Buscar

Honduras: régimen redobla medidas de presión y surgen denuncias de abusos

AFP
2/07/2009 - 21:55

Toque de queda, estado de sitio encubierto, represión militar, denuncias de violaciones de los derechos humanos, cortes de luz, las nuevas autoridades instaladas en Tegucigalpa tras derrocar al presidente Manuel Zelaya están determinadas a que triunfe el golpe.

Los defensores de derechos humanos tanto de dentro como de fuera del país han alzado su voz por el deterioro de las libertades fundamentales, que se agravó con la adopción por el Congreso Nacional de una norma que permite mantener detenidas a las personas por más de 24 horas y suspendió garantías constitucionales.

Entre ellas, la libertad de asociación y reunión, y el derecho a la libre circulación durante el periodo de toque de queda, que ha sido prolongado hasta este viernes.

"Cualquier intento de suspender derechos inalineables debería ser condenado categóricamente", señaló en una carta José Miguel Vivanco, director para las Américas de la organización Human Rights Watch.

Otro tanto ha hecho la Oficina Latinoamericana de Washington (WOLA por sus siglas en inglés) que "condena fuertemente" la suspensión de libertades en Honduras y manifiesta su preocupación por las "generalizadas" violaciones y represión.

Según el diputado del izquierdista partido Unificación Democrática (UD), Marvin Ponce, en las manifestaciones en contra del golpe que se suceden desde que los militares depusieron a Manuel Zelaya el pasado domingo, las fuerzas de seguridad han golpeado a 422 personas y detuvieron a 700, de las que 22 "siguen presas en este momento".

"Ha habido órdenes de captura y de asesinatos.
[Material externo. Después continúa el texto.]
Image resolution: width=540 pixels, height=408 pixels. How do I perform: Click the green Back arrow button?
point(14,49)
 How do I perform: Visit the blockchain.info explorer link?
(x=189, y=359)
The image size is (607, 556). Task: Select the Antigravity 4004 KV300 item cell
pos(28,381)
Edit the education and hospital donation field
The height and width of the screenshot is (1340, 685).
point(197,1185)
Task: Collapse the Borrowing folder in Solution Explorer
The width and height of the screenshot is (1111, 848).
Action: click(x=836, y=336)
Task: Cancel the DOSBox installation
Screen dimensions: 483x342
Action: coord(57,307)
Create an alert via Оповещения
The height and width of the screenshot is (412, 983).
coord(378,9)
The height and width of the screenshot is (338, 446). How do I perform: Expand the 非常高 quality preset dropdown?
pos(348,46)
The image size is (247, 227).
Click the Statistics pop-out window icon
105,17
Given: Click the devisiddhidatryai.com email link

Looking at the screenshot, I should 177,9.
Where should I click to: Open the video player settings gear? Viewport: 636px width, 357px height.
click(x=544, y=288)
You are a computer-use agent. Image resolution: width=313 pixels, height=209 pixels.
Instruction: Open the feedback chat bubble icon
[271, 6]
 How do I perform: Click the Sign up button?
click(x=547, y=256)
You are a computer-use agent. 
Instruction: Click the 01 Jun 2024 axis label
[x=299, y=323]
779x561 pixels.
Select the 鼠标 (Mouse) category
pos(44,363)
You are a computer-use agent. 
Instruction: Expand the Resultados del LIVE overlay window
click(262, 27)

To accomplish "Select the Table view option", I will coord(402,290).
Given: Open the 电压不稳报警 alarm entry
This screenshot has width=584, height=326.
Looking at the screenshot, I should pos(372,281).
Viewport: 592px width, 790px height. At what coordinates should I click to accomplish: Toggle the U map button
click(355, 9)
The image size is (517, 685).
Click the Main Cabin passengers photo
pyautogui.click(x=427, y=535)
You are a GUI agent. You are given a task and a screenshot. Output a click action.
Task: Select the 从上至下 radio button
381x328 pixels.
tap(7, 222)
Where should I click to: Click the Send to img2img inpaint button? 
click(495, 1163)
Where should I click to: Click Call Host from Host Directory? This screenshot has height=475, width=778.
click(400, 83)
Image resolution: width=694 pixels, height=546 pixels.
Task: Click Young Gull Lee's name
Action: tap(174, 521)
La dirigencia (del partido) ha tenido que salir al exilio", lamentó Ponce.

Las nuevas autoridades en Honduras también han amordazado a la prensa. Varias cadenas de televisión nacionales fueron silenciadas durante varios días, así como las internacionales CNN y Telesur y se ha utilizado el corte del suministro eléctrico como forma de impedir la emisión de muchas radios, como Radio Progreso, en el departamento de Yoro.

Ponce se quejó del "cerco mediático que no ha estado informando de lo que ha estado pasando en nuestras marchas", "conculcando el derecho a la información del pueblo".

"No tenemos garantías constitucionales de nada. Si lo hicieron con el presidente lo pueden hacer con nosotros", dijo a la AFP la vicecanciller de Zelaya, Beatriz Valle, quien se encuentra escondida en algún lugar del país, al igual que muchos de sus colegas. Otros han preferido irse al extranjero.

"Nos comunicamos entre nosotros pero no nos decimos dónde estamos", dijo.

"El peligro no es inminente, pero esto es una situación de zozobra", dijo Valle antes de agregar que "la situación es delicada y uno no puede ser ingenuo".

El martes, la Comisión Interamericana de Derechos Humanos, organismo autónomo de la Organización de Estados Americanos (OEA), solicitó a las nuevas autoridades de Honduras permiso para visitar el país y evaluar la situación de los derechos humanos.

La comisión pidió información sobre la seguridad de varias personas, incluyendo autoridades y líderes de los movimientos populares y ordenó al gobierno a garantizar la seguridad de varias personas que se estima están en riesgo.

Thibault Perchat, un joven voluntario francés que trabaja con la ONG Honduras Solidaria en un plan de microcréditos, considera paradójico lo que está sucediendo en Honduras.

"Uno no puede creer que para defender la democracia un gobierno se comporte como una dictadura: reprimiendo las protestas, censurando a la prensa y a nadie en el mundo parece importarle", dice.